## QUOTED PASSAGE

==========

Everything she talks about in her book makes sense, not only from an intuitive stand point, but also as she it explains it scientifically. I won't go into it, read the book if you want. But suffice to say that there are scientific reasons to wear your baby close to you instead of keeping them shoved in a car seat/swing/stroller all day (not saying you can never use these things - hello of course they are great (not to mention safe in the case of a car seat, I actually had someone ask me if I used the carseat in the car...yes, I do #1 because I want my children to be safe #2 its against the law not to) but I know there are people out there who literally never hold their babies).
I feel like its such a great resource for me to help anyone who would want to know why we have made some of the choices we have made. Sometimes I feel like I am not the most eloquent when it comes to explaining these things and I feel like the book says nearly everything I would say (again not exactly but in general). One of the chapters that I learned the most from was the chapter on discipline. I have never felt like I need parenting classes more than I do right now. Disciplining is hard. And I/we have very distinct feelings about what we do and don't want to do with our kids. She gave wonderful suggestions and examples of what works for her family and gave me tons of perspective in not expecting my 2.5 year old to act and understand things like a 5 year old/15 year old or adult would.

==========

## MATERIAL SUPPLIED
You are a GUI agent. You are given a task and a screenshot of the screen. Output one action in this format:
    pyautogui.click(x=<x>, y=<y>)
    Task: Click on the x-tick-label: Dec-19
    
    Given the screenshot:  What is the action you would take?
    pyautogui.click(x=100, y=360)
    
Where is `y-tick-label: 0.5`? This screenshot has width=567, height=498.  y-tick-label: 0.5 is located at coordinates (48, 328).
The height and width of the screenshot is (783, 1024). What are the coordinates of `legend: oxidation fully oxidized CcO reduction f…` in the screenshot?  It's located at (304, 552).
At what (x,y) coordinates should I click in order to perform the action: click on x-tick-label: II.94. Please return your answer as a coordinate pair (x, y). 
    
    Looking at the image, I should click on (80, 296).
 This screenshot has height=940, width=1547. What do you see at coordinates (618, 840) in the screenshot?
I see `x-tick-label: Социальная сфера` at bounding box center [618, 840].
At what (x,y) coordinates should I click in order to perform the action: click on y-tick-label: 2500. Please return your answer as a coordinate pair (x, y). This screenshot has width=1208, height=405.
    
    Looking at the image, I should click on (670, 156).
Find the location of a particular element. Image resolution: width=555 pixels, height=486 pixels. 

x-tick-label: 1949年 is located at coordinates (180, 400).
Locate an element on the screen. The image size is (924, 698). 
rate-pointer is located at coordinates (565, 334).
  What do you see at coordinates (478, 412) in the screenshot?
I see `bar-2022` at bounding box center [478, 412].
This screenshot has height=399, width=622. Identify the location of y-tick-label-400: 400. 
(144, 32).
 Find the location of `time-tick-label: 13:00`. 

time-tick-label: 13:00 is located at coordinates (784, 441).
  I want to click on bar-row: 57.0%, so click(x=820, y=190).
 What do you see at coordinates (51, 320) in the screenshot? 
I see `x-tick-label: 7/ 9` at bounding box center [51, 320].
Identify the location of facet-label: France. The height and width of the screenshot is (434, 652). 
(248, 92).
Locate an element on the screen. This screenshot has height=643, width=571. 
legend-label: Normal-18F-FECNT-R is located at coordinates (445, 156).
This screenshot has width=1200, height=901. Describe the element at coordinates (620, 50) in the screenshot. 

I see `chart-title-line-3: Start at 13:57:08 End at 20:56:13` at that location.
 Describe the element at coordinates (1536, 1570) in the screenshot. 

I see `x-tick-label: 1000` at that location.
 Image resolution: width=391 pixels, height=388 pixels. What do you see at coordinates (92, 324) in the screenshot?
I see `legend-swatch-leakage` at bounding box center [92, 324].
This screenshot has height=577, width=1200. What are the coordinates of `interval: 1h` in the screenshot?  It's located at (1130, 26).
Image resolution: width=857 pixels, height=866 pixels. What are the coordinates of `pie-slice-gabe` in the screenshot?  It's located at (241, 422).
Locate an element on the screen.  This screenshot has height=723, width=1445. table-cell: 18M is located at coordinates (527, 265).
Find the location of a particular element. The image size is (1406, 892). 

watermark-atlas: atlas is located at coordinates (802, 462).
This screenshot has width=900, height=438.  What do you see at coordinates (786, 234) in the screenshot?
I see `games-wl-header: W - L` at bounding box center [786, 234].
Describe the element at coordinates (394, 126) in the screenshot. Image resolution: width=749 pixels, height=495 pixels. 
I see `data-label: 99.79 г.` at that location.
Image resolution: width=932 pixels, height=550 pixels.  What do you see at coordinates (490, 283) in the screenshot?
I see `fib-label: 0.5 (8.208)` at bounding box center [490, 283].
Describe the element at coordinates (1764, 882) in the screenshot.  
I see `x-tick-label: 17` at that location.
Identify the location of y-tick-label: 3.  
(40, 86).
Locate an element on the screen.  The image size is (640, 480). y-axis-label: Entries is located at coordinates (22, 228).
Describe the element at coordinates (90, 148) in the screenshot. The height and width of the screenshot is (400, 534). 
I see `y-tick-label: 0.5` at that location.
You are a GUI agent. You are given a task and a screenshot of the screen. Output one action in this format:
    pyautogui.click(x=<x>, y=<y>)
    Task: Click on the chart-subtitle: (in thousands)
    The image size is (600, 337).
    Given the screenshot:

==========

## EXERCISE DETAILS
Please list every piece of baby equipment that the passage on babywearing names as somewhere a baby might be kept instead of being held.

## TASK RESPONSE
car seat, swing, stroller